Friday’s dedication came with a sense of catharsis. Fleisher, a retired cop and U.S. Customs investigator who helped identify the boy with others at Vidocq, said he imagined Joseph “in heaven” alongside a legion of late detectives and medical examiners.

Bill Kelly’s up there teaching him how to tie naval knots, and Sammy Weinstein is up there teaching him how to throw a left hook, and Joe McGillin is teaching him how to hit a curveball,” Fleisher said, naming dead investigators who had worked the case over the years.

But the killing itself remains unsolved, and at least to the public, Joseph’s family tree remains hazy at best.

Police said the hunt to find Joseph’s killer remains ongoing — but they have released few details since releasing the name. Not even the names of Joseph’s biological mother and father have been made public. That lack of information, combined with the unusual Zarelli surname, has led amateur sleuths to fill the gaps with wild speculations about the boy’s fate in what one expert called an episode of “true crime nutballery.”

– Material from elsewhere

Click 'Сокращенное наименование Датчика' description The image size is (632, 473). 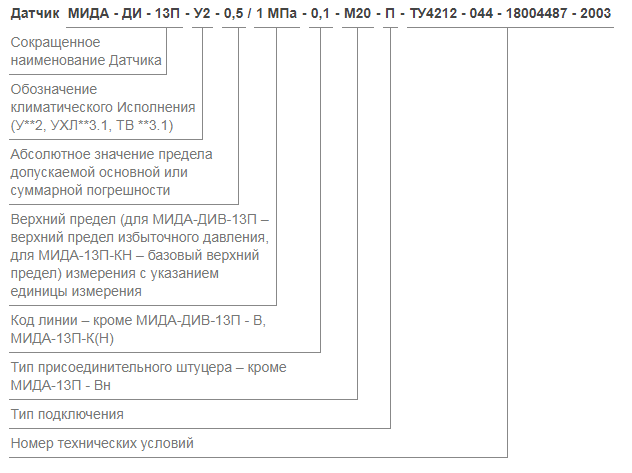(86, 51)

The fallout has caused considerable grief for a Zarelli family in the Philadelphia suburbs.

Members of that Zarelli family, who have not spoken publicly since Joseph was identified, said they were shocked when they learned from police last month that they were related to the young homicide victim. The Inquirer is granting them anonymity for privacy reasons due to the negative attention the family has received since the announcement.

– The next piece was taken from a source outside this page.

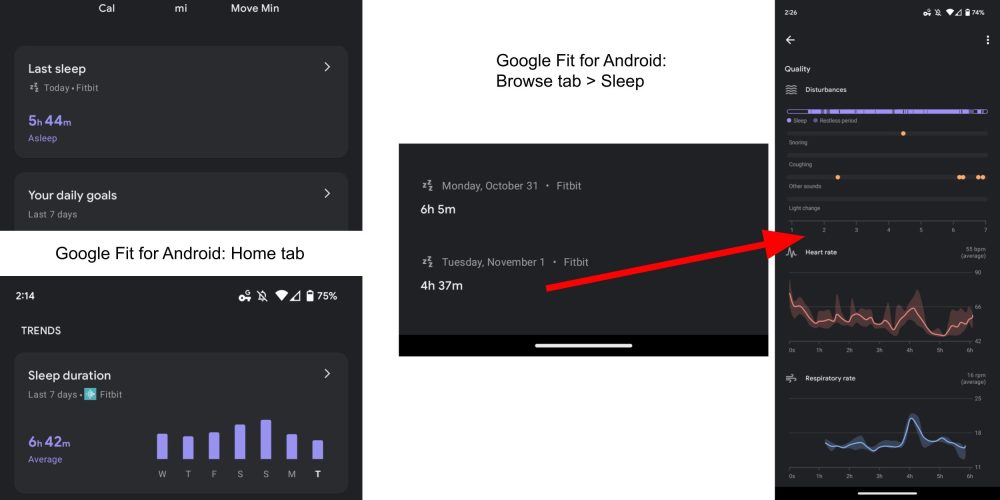Click the Heart rate pulse icon

tap(791, 253)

They said they came to the dedication Friday to mourn the child.

“Our family was blindsided by this,” said one family member. “We want to honor him by finding out his entire story. We want to put a real closure to the story.”

Charles Stecker, 60, who spent part of his childhood in the Overbrook area that authorities identified as Joseph’s neighborhood in the 1950s, said he began making phone calls after police identified Joseph and eventually connected with members of the Zarelli family.

Stecker said the family has been contending with “shock, awe, depression, and, yes, some denial,” and urged people to stop accusing the family of involvement in Joseph’s death on social media.

“Let’s stop pounding on them and acting like they were part of the process that took Joseph’s breath from him,” he said.